It's as zip said--you have to have more lights.   If you don't have any way to get more lighting in there, you are going to have very unsatisfactory results.  I doubt that there is even enough light for 1 plant to veg, let alone flower.


----------



## zipflip (Aug 22, 2008)

i'd try at the very leasy two cfl's but make sure they have the 6500K listed somewhere on the package or something bout daylight spectrum cool blue neutral   i think its 23 watts equal to 100 watts in a regular bulb comparison on the package i got a pack of two for round 8 dollars at wal-mart


----------



## joe19406 (Aug 27, 2008)

is it bad to give plants 24 hour light?


----------



## TURKEYNECK (Aug 27, 2008)

joe19406 said:
			
		

> is it bad to give plants 24 hour light?


 
24/7 is fine during veg, but I agree..you need more bulbs mang.


----------



## papabeach1 (Aug 27, 2008)

grab 2 more of that blubs have 3 on these plants 24 hours, you will end up like mine of rain forest veg room that I left on for 24 hours daily, water em twice a week,  they are awesome! also they have been there for a month, and they are ready for 12/12 already but wait on others with hps   maybe 4 weeks or so, then clean up and switch it all  to hps, man I like them cuz they can wait that long enough just to let us to have bigger buds when we decide to cut it off!


----------



## cuy103 (Aug 27, 2008)

joe19406 said:
			
		

> ok well i dont have another spot to put any more light bulbs.
> i got a lamp hanging upside down tied around my thing that holds your clothes. my lightbulb is 35 watts with 150 watt light output


 
If you need more bulbs, you don't necessarily have to add more lamps.

1st Pic:  What you have

2nd Pic:  What you can get.  I think they're called splitters...for lights

3dr Pic:  What you can do with the splitters.  

So instead of getting more lamps.  Just get those splitters and all you need are more bulbs.

Hope that helps!


----------



## joe19406 (Aug 28, 2008)

yea thanks you 2 helped big time.


----------



## joe19406 (Sep 5, 2008)

1 of my plants leaves are yellow and seem lie they are all dried out
but the rest of the plant seems healthy. they cant be dried out cuz i water them... anyone have any ideas why?


----------



## joe19406 (Sep 7, 2008)

i neeed some help
i took my plants out their cups, and lil pots to put them in big pots
i think i broke a few roots cuz i think i waited to long to move them. 
will theplant die if some of the roots are messed up?


----------



## andy52 (Sep 7, 2008)

i like to repot mine when the roots are tight,never lose more than a tsp. of soil.sometimes its hard to get them out of the containers.i've never had even a slow down on growth tho.


----------



## joe19406 (Sep 7, 2008)

well my roots ran all the way down to the bottom of the cup.

(Actions to take)
1. Do these statements agree with the forum thread above? Answer yes or no for each, quoting the deciding words: (a) Giving plants light around the clock is fine during veg. (b) zipflip paid around 20 dollars for a pack of two CFLs at Wal-Mart. (c) andy52 says repotting has slowed the growth of his plants.
2. Which usernames appear in the post headers of the forum thread above? List each one once.

(Stored data entries)

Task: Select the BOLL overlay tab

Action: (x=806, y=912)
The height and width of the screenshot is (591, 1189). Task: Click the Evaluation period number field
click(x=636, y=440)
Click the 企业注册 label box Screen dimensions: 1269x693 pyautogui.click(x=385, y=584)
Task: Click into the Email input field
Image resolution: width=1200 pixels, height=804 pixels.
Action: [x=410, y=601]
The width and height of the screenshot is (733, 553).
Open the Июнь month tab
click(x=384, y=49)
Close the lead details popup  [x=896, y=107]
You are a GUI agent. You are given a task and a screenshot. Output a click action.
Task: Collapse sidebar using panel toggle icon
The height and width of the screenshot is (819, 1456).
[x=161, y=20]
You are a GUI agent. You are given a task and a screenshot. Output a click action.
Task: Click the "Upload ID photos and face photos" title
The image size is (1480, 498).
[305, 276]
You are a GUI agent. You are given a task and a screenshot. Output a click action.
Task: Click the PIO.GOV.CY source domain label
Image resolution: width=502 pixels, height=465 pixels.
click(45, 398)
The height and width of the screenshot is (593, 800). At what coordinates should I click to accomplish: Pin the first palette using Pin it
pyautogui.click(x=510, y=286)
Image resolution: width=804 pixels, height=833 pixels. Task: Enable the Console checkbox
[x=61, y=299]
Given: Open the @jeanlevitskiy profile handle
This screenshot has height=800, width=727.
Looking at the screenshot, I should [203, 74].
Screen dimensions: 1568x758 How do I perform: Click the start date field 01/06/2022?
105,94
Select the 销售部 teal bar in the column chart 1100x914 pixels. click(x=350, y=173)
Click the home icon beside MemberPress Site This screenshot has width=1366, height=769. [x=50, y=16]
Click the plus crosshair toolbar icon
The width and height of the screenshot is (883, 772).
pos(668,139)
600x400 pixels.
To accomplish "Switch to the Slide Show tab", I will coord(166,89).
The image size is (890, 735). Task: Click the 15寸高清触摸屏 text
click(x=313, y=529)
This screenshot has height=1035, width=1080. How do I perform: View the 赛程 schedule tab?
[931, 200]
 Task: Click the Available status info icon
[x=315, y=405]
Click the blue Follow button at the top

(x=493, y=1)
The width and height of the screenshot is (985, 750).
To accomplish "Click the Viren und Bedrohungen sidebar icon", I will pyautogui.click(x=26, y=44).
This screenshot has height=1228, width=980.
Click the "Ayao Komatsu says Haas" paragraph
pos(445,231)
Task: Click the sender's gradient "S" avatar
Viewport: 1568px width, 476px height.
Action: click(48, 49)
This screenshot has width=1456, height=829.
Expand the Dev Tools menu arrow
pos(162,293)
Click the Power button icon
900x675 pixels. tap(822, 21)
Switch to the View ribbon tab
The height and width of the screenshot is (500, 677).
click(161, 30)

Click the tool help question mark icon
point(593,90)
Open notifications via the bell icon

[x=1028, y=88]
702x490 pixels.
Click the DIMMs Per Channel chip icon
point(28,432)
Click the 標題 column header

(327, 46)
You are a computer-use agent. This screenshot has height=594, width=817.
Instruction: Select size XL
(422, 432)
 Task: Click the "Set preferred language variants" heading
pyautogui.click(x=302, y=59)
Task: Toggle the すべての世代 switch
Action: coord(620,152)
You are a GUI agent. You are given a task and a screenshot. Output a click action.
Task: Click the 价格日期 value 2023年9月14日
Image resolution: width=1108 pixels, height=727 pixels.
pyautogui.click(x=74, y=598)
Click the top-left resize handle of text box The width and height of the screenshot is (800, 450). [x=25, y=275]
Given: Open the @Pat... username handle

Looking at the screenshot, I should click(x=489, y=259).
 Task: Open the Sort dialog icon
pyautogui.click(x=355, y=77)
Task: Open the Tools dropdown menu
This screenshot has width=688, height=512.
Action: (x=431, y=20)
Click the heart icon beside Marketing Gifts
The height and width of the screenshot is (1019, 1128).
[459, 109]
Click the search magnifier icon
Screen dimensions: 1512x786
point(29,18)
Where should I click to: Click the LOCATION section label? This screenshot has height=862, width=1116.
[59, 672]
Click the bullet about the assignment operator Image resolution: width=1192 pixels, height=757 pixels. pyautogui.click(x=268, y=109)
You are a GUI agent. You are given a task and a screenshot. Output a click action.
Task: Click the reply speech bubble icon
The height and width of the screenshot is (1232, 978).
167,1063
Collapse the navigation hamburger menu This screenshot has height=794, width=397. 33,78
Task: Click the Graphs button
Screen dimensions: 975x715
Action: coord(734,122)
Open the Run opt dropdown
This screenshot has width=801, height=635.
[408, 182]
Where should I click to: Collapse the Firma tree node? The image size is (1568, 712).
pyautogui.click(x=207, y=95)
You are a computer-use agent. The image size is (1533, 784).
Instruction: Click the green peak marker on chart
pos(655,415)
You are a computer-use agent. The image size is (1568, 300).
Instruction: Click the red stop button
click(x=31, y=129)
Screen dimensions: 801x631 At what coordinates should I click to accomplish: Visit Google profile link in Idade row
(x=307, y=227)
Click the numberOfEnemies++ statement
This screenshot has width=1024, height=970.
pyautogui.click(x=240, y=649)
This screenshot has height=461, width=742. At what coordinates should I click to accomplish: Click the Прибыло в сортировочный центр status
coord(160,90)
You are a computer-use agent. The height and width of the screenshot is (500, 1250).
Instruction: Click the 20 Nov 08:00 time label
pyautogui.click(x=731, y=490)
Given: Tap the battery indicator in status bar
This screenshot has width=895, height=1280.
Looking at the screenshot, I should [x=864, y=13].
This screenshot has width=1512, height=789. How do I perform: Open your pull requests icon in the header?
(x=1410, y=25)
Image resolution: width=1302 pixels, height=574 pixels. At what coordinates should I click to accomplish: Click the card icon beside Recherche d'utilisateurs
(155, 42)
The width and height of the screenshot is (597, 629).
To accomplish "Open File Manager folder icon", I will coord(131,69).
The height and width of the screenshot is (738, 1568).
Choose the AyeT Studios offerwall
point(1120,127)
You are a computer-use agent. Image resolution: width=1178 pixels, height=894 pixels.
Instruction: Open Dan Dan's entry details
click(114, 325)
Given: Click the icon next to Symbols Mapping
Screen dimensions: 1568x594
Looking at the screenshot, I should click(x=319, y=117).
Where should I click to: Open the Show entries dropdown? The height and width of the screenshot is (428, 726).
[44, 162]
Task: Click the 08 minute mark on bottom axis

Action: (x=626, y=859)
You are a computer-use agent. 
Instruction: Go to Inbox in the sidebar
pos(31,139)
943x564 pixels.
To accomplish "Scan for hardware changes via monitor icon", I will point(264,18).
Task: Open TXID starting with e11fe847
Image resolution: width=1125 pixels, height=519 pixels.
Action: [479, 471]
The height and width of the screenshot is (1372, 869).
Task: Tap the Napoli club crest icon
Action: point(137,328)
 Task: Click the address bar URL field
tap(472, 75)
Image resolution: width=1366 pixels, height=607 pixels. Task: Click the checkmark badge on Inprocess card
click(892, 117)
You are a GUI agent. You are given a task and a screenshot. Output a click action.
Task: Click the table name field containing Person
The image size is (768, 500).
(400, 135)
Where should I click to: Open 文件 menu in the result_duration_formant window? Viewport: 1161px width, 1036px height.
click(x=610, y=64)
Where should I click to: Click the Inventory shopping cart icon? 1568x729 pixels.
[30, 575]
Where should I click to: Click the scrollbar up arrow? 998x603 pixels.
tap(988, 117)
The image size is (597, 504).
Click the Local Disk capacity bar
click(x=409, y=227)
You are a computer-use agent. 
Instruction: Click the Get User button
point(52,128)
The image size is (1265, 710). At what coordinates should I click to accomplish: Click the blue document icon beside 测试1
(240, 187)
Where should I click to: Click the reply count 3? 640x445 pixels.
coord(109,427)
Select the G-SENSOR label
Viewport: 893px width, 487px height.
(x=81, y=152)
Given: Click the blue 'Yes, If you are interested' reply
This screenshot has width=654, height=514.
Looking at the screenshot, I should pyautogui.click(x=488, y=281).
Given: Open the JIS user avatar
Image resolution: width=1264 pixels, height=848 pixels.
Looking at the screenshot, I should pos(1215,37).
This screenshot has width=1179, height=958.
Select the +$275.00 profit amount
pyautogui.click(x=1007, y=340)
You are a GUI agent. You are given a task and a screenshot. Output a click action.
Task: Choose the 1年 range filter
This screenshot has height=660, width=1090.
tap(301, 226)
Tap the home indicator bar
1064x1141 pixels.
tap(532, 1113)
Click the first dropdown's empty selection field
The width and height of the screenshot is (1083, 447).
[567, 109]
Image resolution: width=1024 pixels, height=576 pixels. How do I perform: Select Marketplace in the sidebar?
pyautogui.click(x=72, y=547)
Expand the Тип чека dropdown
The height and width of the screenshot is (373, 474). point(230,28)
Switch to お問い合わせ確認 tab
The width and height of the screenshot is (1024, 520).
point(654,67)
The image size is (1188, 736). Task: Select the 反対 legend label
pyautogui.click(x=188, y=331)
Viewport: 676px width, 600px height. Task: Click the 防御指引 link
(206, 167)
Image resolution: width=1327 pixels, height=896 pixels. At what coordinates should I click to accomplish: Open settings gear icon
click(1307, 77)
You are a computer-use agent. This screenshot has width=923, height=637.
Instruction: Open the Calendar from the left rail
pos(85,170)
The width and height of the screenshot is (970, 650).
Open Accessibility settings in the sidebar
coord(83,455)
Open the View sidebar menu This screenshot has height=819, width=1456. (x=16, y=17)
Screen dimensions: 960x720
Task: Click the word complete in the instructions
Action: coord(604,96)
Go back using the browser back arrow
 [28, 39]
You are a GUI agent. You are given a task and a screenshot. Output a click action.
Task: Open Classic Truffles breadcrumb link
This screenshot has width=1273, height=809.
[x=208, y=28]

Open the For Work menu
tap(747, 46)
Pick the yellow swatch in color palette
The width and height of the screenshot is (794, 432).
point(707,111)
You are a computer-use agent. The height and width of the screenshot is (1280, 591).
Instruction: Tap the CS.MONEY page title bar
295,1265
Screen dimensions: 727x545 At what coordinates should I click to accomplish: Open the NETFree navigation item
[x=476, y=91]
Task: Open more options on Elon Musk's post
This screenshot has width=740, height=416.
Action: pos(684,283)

(Answers to the tasks)
1.
(a) Yes: "24/7 is fine during veg"
(b) No: "i got a pack of two for round 8 dollars at wal-mart"
(c) No: "i've never had even a slow down on growth tho."

2. zipflip, joe19406, TURKEYNECK, papabeach1, cuy103, andy52